Material for the task below:
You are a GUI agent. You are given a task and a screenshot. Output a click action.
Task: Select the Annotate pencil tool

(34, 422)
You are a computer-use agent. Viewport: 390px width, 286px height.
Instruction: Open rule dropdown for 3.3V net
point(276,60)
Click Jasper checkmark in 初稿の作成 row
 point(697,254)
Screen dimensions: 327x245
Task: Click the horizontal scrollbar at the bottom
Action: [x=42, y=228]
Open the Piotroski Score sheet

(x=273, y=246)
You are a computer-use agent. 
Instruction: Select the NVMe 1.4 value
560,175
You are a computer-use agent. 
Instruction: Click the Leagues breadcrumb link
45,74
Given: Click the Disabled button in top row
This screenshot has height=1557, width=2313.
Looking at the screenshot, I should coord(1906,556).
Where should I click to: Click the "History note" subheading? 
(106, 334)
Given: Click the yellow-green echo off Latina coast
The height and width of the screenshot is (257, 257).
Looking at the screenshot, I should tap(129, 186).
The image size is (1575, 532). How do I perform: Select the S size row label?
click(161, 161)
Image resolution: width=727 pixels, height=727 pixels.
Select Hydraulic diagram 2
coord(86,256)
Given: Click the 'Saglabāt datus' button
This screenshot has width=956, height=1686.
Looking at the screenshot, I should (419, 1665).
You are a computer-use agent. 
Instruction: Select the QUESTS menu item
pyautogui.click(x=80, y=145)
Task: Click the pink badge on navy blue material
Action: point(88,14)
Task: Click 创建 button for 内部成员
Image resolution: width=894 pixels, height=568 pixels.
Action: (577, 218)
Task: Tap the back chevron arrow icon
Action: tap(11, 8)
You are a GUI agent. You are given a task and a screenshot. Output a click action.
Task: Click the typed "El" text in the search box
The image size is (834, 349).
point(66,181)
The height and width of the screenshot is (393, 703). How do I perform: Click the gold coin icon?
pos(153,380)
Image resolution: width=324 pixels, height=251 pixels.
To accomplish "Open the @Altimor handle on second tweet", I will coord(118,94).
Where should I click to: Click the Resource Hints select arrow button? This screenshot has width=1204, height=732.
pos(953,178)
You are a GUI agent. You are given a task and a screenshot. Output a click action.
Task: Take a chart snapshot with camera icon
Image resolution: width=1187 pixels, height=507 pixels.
End of Material for the task.
▶ Work order
Copy out the records above exactly.

▶ The answer
You are a GUI agent. You are given a task and a screenshot. Output a click action.
Task: Select the Annotate pencil tool

(34, 422)
You are a computer-use agent. Viewport: 390px width, 286px height.
Instruction: Open rule dropdown for 3.3V net
point(276,60)
Click Jasper checkmark in 初稿の作成 row
 point(697,254)
Screen dimensions: 327x245
Task: Click the horizontal scrollbar at the bottom
Action: [x=42, y=228]
Open the Piotroski Score sheet

(x=273, y=246)
You are a computer-use agent. 
Instruction: Select the NVMe 1.4 value
560,175
You are a computer-use agent. 
Instruction: Click the Leagues breadcrumb link
45,74
Given: Click the Disabled button in top row
This screenshot has height=1557, width=2313.
Looking at the screenshot, I should coord(1906,556).
Where should I click to: Click the "History note" subheading? 
(106, 334)
Given: Click the yellow-green echo off Latina coast
The height and width of the screenshot is (257, 257).
Looking at the screenshot, I should tap(129, 186).
The image size is (1575, 532). How do I perform: Select the S size row label?
click(161, 161)
Image resolution: width=727 pixels, height=727 pixels.
Select Hydraulic diagram 2
coord(86,256)
Given: Click the 'Saglabāt datus' button
This screenshot has width=956, height=1686.
Looking at the screenshot, I should (419, 1665).
You are a computer-use agent. 
Instruction: Select the QUESTS menu item
pyautogui.click(x=80, y=145)
Task: Click the pink badge on navy blue material
Action: point(88,14)
Task: Click 创建 button for 内部成员
Image resolution: width=894 pixels, height=568 pixels.
Action: (577, 218)
Task: Tap the back chevron arrow icon
Action: tap(11, 8)
You are a GUI agent. You are given a task and a screenshot. Output a click action.
Task: Click the typed "El" text in the search box
The image size is (834, 349).
point(66,181)
The height and width of the screenshot is (393, 703). How do I perform: Click the gold coin icon?
pos(153,380)
Image resolution: width=324 pixels, height=251 pixels.
To accomplish "Open the @Altimor handle on second tweet", I will coord(118,94).
Where should I click to: Click the Resource Hints select arrow button? This screenshot has width=1204, height=732.
pos(953,178)
You are a GUI agent. You are given a task and a screenshot. Output a click action.
Task: Take a chart snapshot with camera icon
Image resolution: width=1187 pixels, height=507 pixels.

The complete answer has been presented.